4. Handle Wiki Link and Wiki Embed statically
Obsidian’s [[Wiki Link]] and ![[Wiki Embed]] are central to the Vault reading experience. DeMinds, however, does not execute Obsidian plugins or expand the entire link graph.
Instead, DeMinds uses static normalization:
- A Wiki Link that points to a selected and uniquely resolved note can become an internal link inside the working document
- An unselected, missing, or ambiguous Wiki Link falls back to readable text
- Image Wiki Embeds are converted into standard Markdown image references
- Note embeds are not recursively expanded; they remain readable references
This keeps the content readable, the structure controlled, and the exported result ordinary Markdown rather than an Obsidian-runtime-dependent state.
5. Resource paths must stay self-contained
Markdown packages and Obsidian Vaults often contain resources with the same file name. Different folders may both contain a.png; one document may reference images/a.png, while another references assets/a.png.
If resources are merged by file name only, images can easily point to the wrong file. DeMinds needs a path-based resource closure: it persists only the directly referenced, actually available, and safe resources used by the selected documents.
In a merged baseline, resource references are rewritten into explainable, exportable relative paths. This makes the exported Markdown package self-contained and usable outside DeMinds.
6. Markdown Package support is the foundation
Obsidian Vault support is not an isolated feature. It builds on DeMinds’ Markdown Package capabilities: entry recommendation, Document Chooser, multi-document merge, resource closure, and path-preserving export.
A regular Markdown package usually defaults to ordered merge. An Obsidian Vault usually defaults to Vault structure. Both follow the same underlying principle: generate a working document around the user’s explicit selection, rather than copying the whole package.
7. The value of DeMinds: turn structure into a working document
DeMinds is not trying to replace Obsidian, nor is it trying to recreate every knowledge-base feature inside the app. It is better suited to this workflow:
- Take the content you want to continue working on from Obsidian, a web page, an AI conversation, or a Markdown package
- Normalize it into a Markdown working document
- Review its structure in a mind map
- Read it in Markdown Preview
- Continue editing, organizing, and exporting it
For long-term knowledge assets, the value is clear: the content remains Markdown, the structure can be viewed as a mind map, resource paths remain portable, and the result is not locked inside one tool.

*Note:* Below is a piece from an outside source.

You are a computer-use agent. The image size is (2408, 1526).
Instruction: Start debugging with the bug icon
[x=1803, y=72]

8. A typical scenario: cleaning up AI conversations
Many AI conversations are useful when created, but become hard to maintain as long text. DeMinds can turn this kind of content into structured Markdown, then help it move into a longer-term knowledge workflow.

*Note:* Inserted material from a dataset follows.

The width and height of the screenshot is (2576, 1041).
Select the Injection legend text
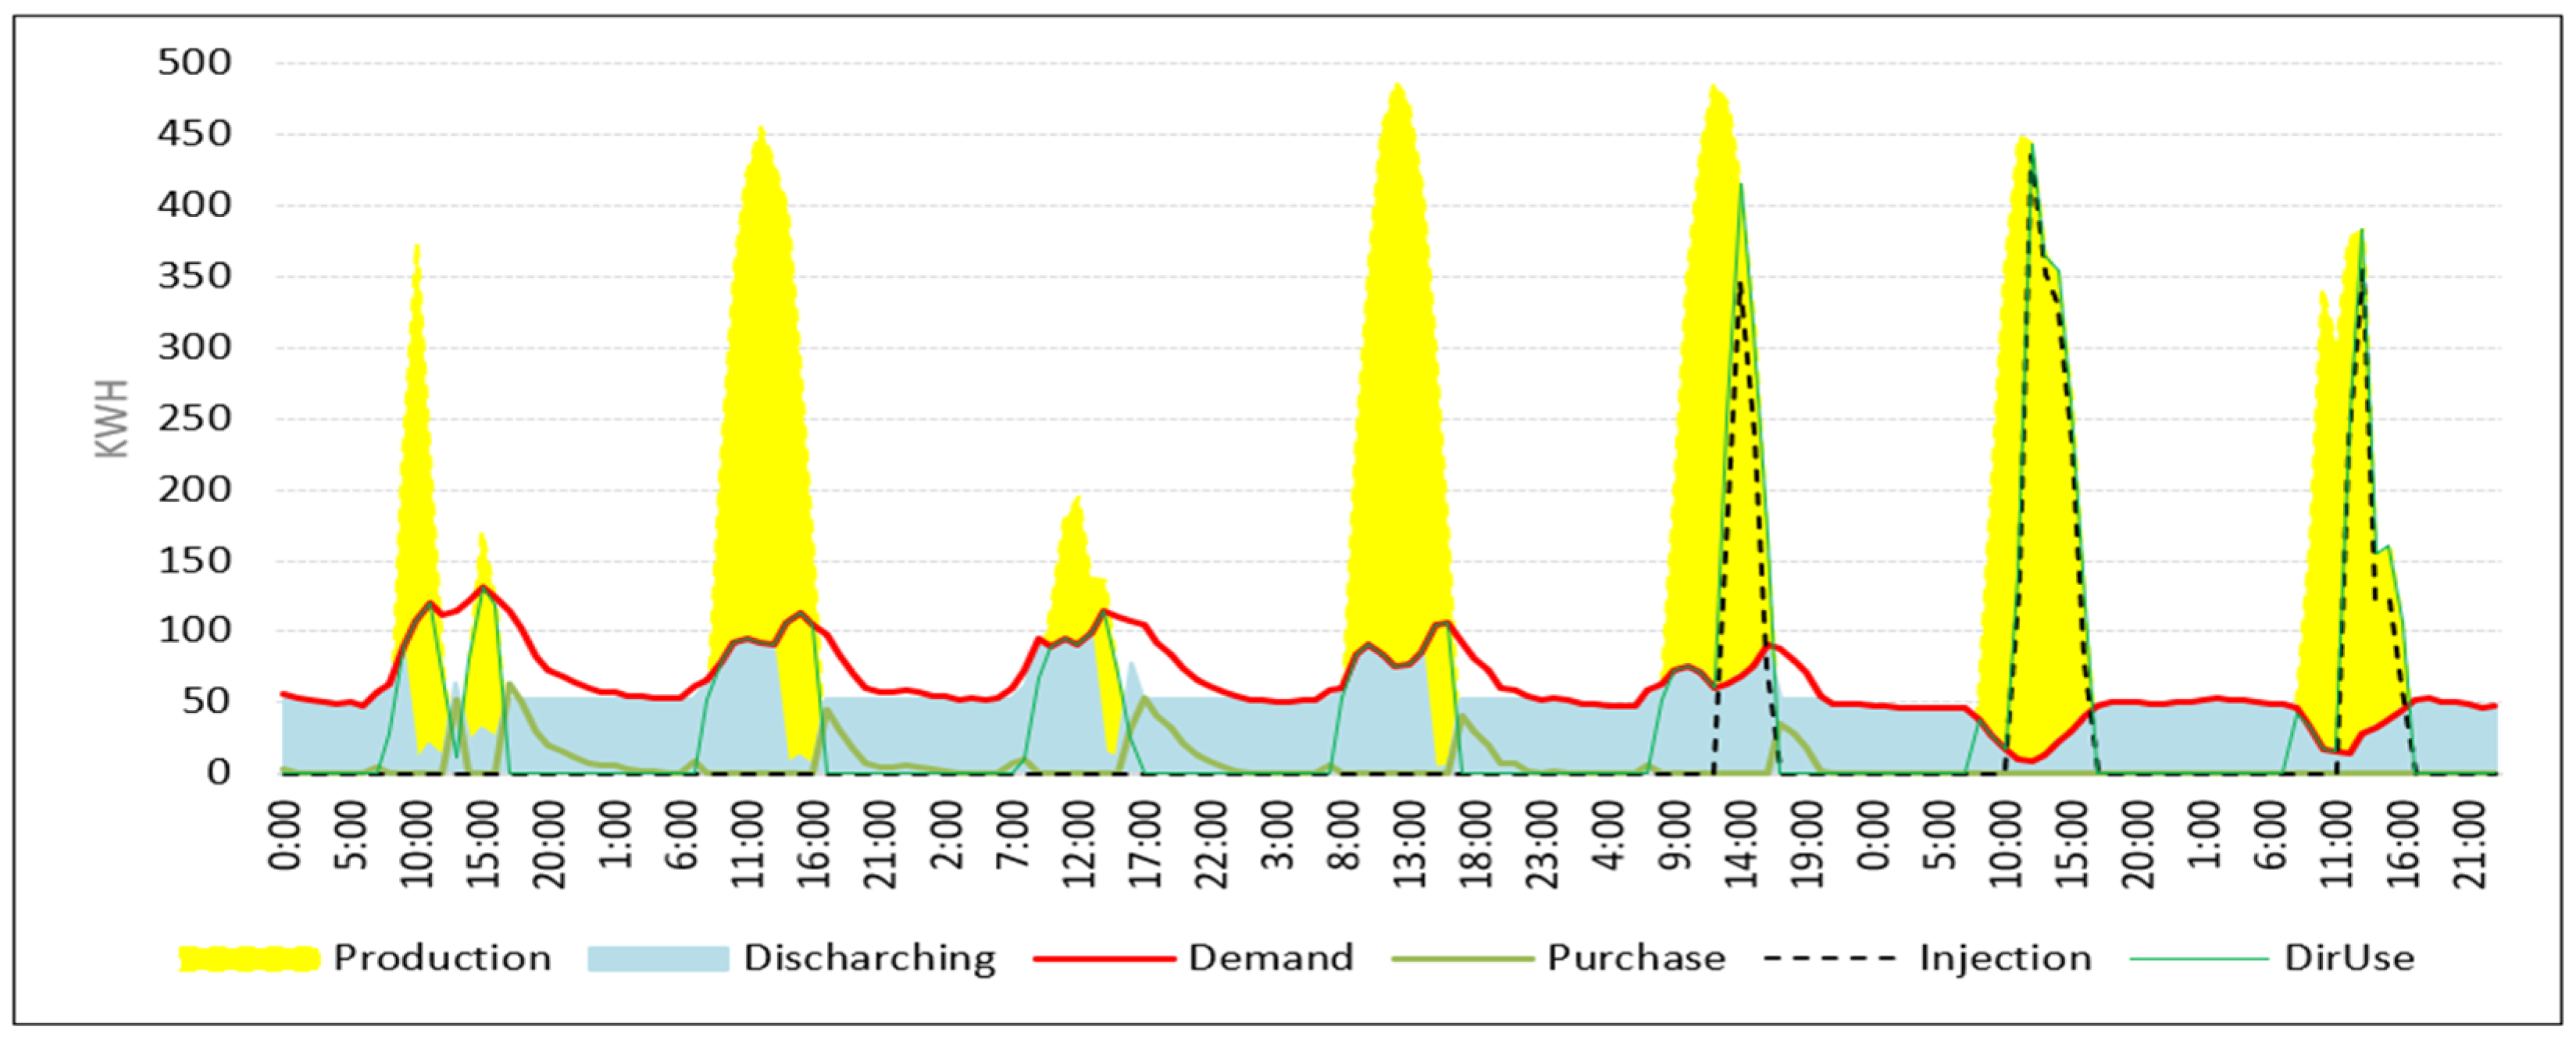pos(2005,958)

This follows the same logic as Obsidian Vault handling. DeMinds is less concerned with which tool the content came from, and more concerned with whether the content can become readable, editable, and portable structured Markdown.
Closing
“From an Obsidian Vault to a DeMinds Working Document” is not a full migration, and it is not a replacement for Obsidian.
It is a structured reading workflow: DeMinds detects the entry, lets the user choose the content, preserves Vault structure, handles links and attachments statically, and generates a Markdown document that can continue to be worked on.
That is the core position of DeMinds: a local-first Markdown + mind map workspace that keeps knowledge assets readable, editable, and portable.